Minnesota United player Collin Martin comes out as gay
ST. PAUL — Collin Martin told his parents, Gerard and Roberta, on Monday, June 25, that he was going to publicly announce himself as a gay man this week, and in effect, become the only men's professional athlete in the five major U.S. sports with that title.
They went over the pros and cons of such a groundbreaking announcement and determined the positives far outweighed the negatives. On Friday, Collin, a 23-year-old midfielder for Minnesota United, made the announcement, hours before the Loons held Pride Night in support of the LGBTQ community at TCF Bank Stadium.
"I have been out as a gay man for many years to my family and friends, and this includes my teammates," Martin wrote. "Today, I'm proud that my entire team and the management of Minnesota United know that I am gay. I have received only kindness and acceptance from everyone in Major League Soccer and that has made my decision to come out publicly much easier."

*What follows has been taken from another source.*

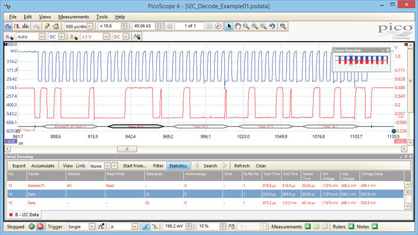Click the Refresh button
The width and height of the screenshot is (418, 235).
coord(241,166)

That message received 38,000 "likes" on Twitter, more than 8,000 retweets and a bevy of other well-wishes as of Friday afternoon. "There have been some hateful things, but I've been amazed at how supportive it has been," Gerard Martin told the Pioneer Press. "But as a parent you worry."

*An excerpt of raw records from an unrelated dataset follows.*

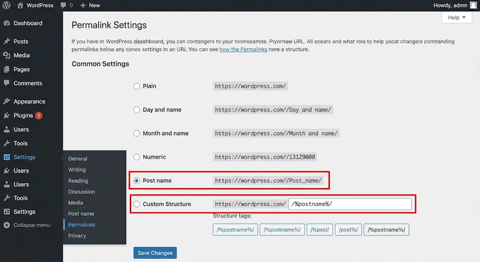The height and width of the screenshot is (262, 480).
Task: Click the Collapse menu arrow icon
Action: click(7, 225)
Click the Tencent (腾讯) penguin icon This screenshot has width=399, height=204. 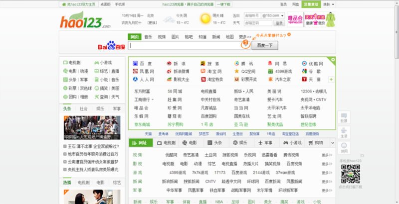click(236, 64)
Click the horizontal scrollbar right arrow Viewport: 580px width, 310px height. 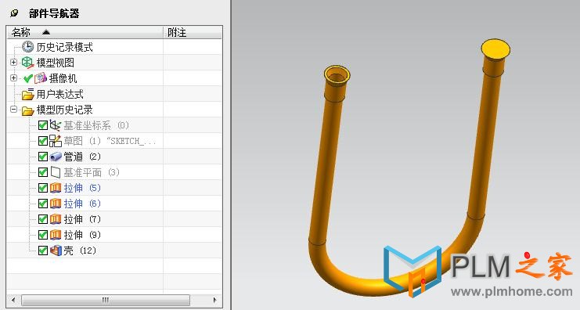tap(215, 299)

Martin, of Chevy Chase, Md., is the second known Major League Soccer player to publicly come out as gay, following the Los Angeles Galaxy's Robbie Rogers in April 2013. Rogers' announcement came during a year when NBA's Jason Collins and the NFL's Michael Sam also announced they are gay. Collins, Sam and Rogers have since retired.

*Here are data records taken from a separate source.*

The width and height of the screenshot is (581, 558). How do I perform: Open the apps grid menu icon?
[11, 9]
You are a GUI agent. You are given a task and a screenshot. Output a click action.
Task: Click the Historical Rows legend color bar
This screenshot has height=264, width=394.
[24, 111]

MLS Commissioner Don Garber offered this statement: "We admire Collin's courage, and are proud of him and of the support from the soccer community."
Athlete Ally, an advocacy organization for the LGBTQ and sports communities, knew Martin's news was coming, but that didn't stop "screams of joy" within their seven-person office once it was released Friday morning.
"He is making such a powerful statement and it's incredibly inspiring and brave," said Anne Lieberman, Athlete Ally's director of policy and programs.
"There is still a serious barrier to LGBTQ inclusion in sports and there is not really enough proactive commitment on the part of either individual athletes that are allies or teams, leagues, coaches around LGBTQ inclusion," Lieberman said. "That is evidenced when it's a major news story when an athlete comes out, period, male or female."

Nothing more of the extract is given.